De nos jours, on l’a vu dès 2007 mais surtout à l’automne 2008, le choix est devenu plus radical : ou bien sauver ou bien lâcher les banques trop engagées dans des opérations qui risquaient de les mettre en péril (trop de prêts par rapport à leurs fonds propres, ce qui entraîne la méfiance des autres opérateurs comme des déposants).[15] Pourquoi ? Parce que les trois D dont il a été question plus haut ont tout changé. La mondialisation financière issue du décloisonnement, le marché de l’argent de plus en plus autorégulé que produit la déréglementation, la montée en puissance de la « finance de marché » qu’engendre la désintermédiation ont progressivement défini de nouvelles règles du jeu.

La désintermédiation, nous l’avons signalé, a mis fin au passage obligé par la banque pour obtenir des prêts.
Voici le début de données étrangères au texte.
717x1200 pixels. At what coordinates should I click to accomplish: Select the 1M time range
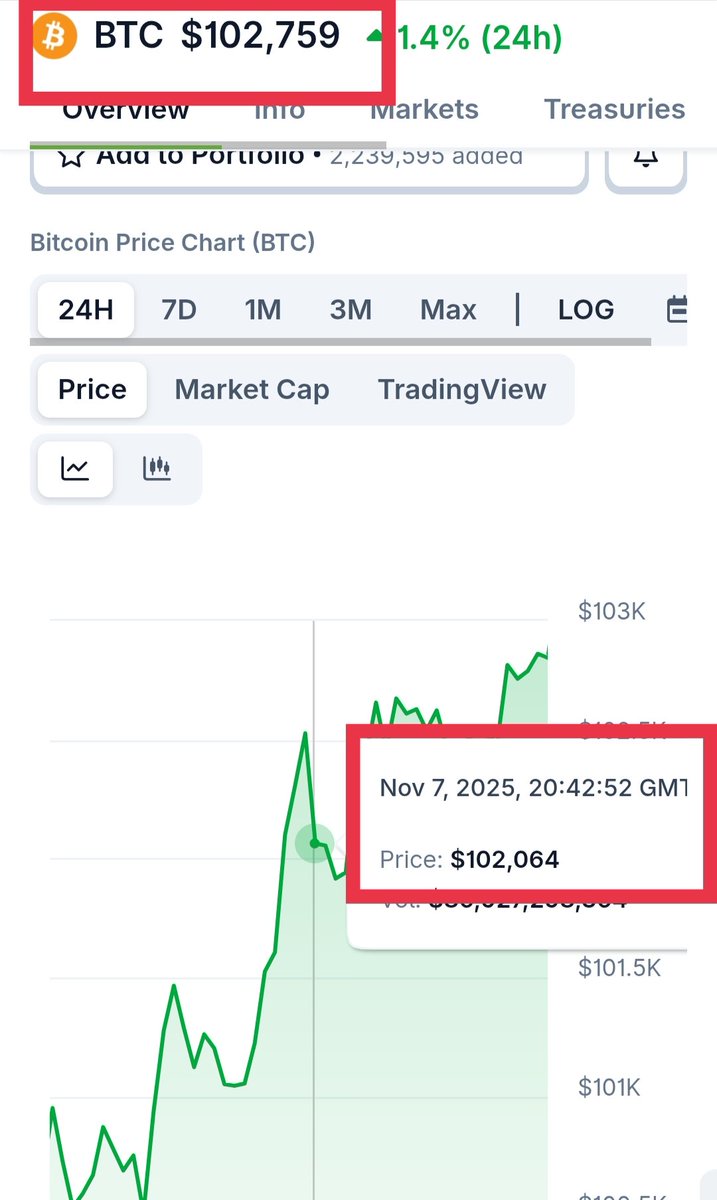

Les offreurs et les demandeurs se sont peu à peu retrouvés face à face, obligeant les établissements bancaires à revoir leur stratégie. Eux aussi ont développé des activités de service au sein de la finance de marché, notamment le trading (commerce d’argent) sur fonds propres, le courtage, la production et la distribution de produits dérivés et structurés, le soutien à de fonds spéculatifs ou encore le financement de ventes à découvert.[16] Bref, les banques ont diversifié leurs sources de revenus. Faire crédit demeurant leur raison d’être, elles se sont donc employées à augmenter cette activité. Elles y sont parvenues, grâce notamment à un phénomène nouveau leur permettant d’échapper aux normes qu’elles s’étaient elles-mêmes plus ou moins bien imposées. Décisif, tout à la fois pour saisir le dérapage menant à la crise de 2008 et la reprise en main par les autorités monétaires, le mécanisme est simple, mais il suppose de comprendre et ce que sont les règles dites de Bâle et la différence qui existe entre bilan et hors bilan.
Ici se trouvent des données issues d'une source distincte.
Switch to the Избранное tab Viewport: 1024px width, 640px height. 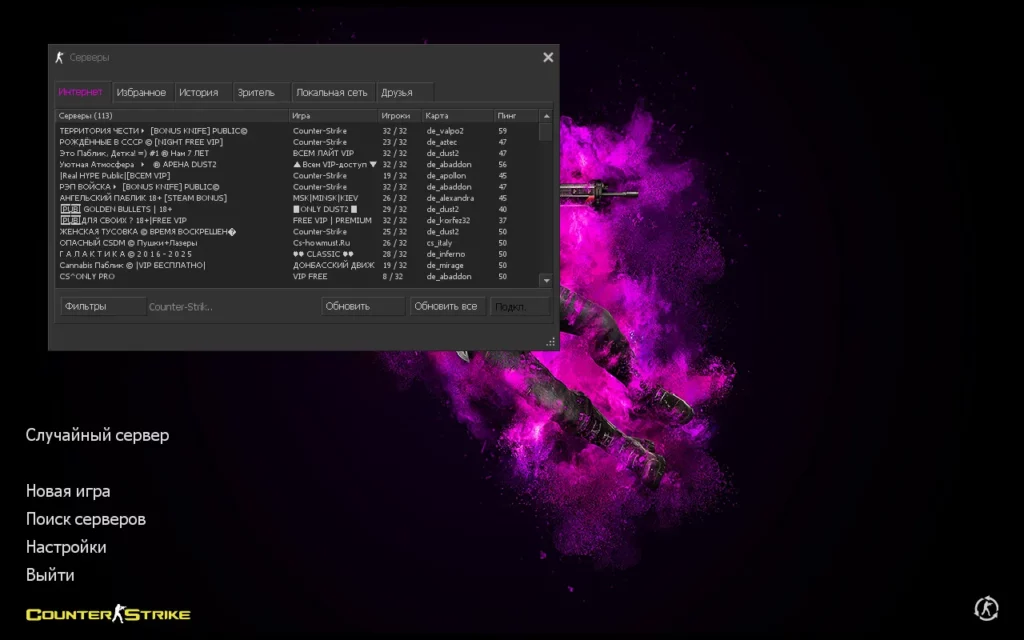(141, 93)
Entrés en vigueur en 1992 (ratio Cook, Bâle I)[17], modifiés au 1er janvier 2007 (ratio McDonough, Bâle II)[18], les accords définissent des ratios de solvabilité (capacité d’une banque à faire face aux demandes de retrait de ses déposants) destinés à écarter le risque de faillites en chaîne. Il s’agit de recommandations qui ne s’imposent pas réglementairement aux banques puisqu’il n’existe pas d’institution mondiale chargée de les faire respecter strictement.

Au passif du bilan de la banque figurent les capitaux et les dettes (à plus ou moins long terme). Ces dernières sont essentiellement constituées des dépôts à vue. A l’actif se trouvent les crédits qu’elle octroie, puisque son activité première consiste à allouer des prêts. Pour augmenter ses engagements, c’est-à-dire faire son métier, elle doit soit collecter davantage de dépôts, soit renforcer ses capitaux propres. Longtemps, ce fut là une loi d’airain, une simple alternative. De nos jours, une innovation subtile a permis aux banques de sortir de ce choix binaire : la titrisation. En voici la logique.
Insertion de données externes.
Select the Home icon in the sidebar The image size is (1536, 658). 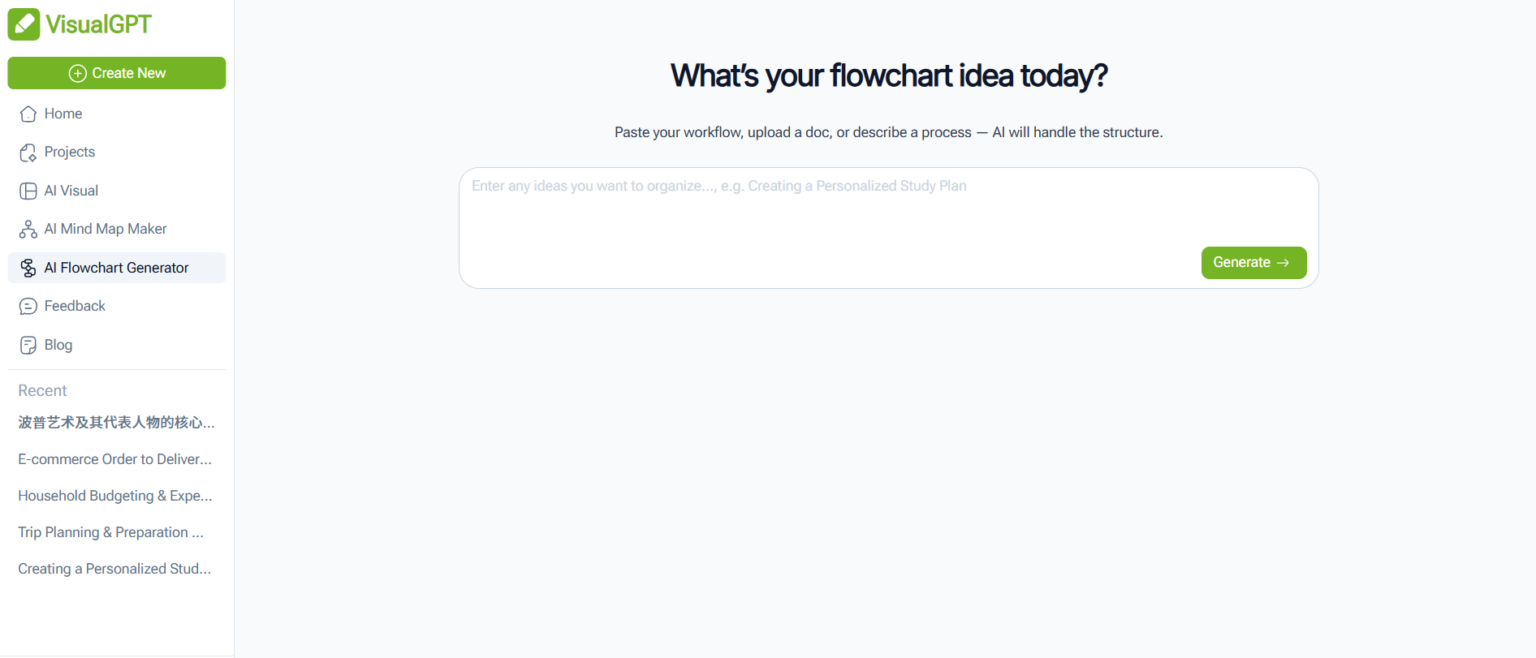[28, 113]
Vous détenez dans votre bilan des créances dont vous souhaiteriez vous séparer. Pour deux raisons au moins : elles présentent un risque auquel vous entendez ne plus être exposé, vous voulez accorder des crédits supplémentaires mais vous vous heurtez au ratio de Bâle II. Si vous ne tenez pas compte de ce dernier, votre solvabilité sera jugée moindre et les agences de notation peuvent dégrader votre signature, c’est-à-dire rendre vos emprunts plus onéreux auprès de prêteurs que votre relative fragilité inquiète. Bref, vous choisissez de sortir de votre bilan des créances encombrantes. Comment ? Par l’émission d’un titre représentatif de celles-ci dont vous vous portez vendeur. Qui vous l’achète ? Des investisseurs financiers, par exemple des compagnies d’assurance, des organismes de placements de fonds, des hedge funds (fonds spéculatifs), des collectivités locales, tous ceux qu’attire un rendement élevé en compensation du risque attaché au produit. Vous venez de créer un Collateralised Debt Obligation, un CDO, c’est-à-dire une obligation adossée à des actifs. Pour le composer, vous mélangez de 120 à 250 actifs différents, et vous obtenez un paquet adossé à ces derniers, baptisé en anglais Asset Backed Security (ABS).[19] On désigne par le terme de « titrisation » cette opération. Il suffit alors de monter une société ad hoc pour gérer ces ABS, couramment appelés dans le langage financier des special purpose vehicle (SPV).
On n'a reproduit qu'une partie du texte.